The Virgin Islands Company (VIC) was a New Deal program, created in 1934 with $1 million in start-up funding from the Public Works Administration (PWA). The goal of the VIC was to revive the Virgin Islands’ sugar and rum industries, which had been decimated by the Great Depression. Except during periods of drought and war, the VIC was successful in boosting the economy and relieving unemployment. In 1936, for example, the governor of the Virgin Islands reported the following: "While furnishing relief employment to the great majority of unemployed workers of the island, the company has accumulated large inventories of growing sugar cane and a large supply of rum of the finest quality. It has rehabilitated fields and factories. It is providing adequate and comfortable housing for its laborers. It has increased labor wages by 50 percent since its inception." For many years, the VIC was an important part of the Virgin Islands economy. It was terminated in 1965.
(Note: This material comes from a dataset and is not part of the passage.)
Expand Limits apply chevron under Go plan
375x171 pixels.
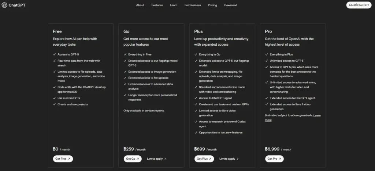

- Annual Report of the Governor of the Virgin Islands, fiscal year 1940, p. 16
- Annual Report of the Governor of the Virgin Islands, fiscal year 1936, p. 7.
- see, e.g., Annual Report of the Secretary of the Interior, fiscal year 1955, p. 378.
- “Dissolution of Virgin Islands Corporation,” in U.S. Code, 2000 edition, Title 1—General Provisions to Title 5—Government Organization and Employees, §§ 101-9510,” U.S. Government Printing Office, p. 576.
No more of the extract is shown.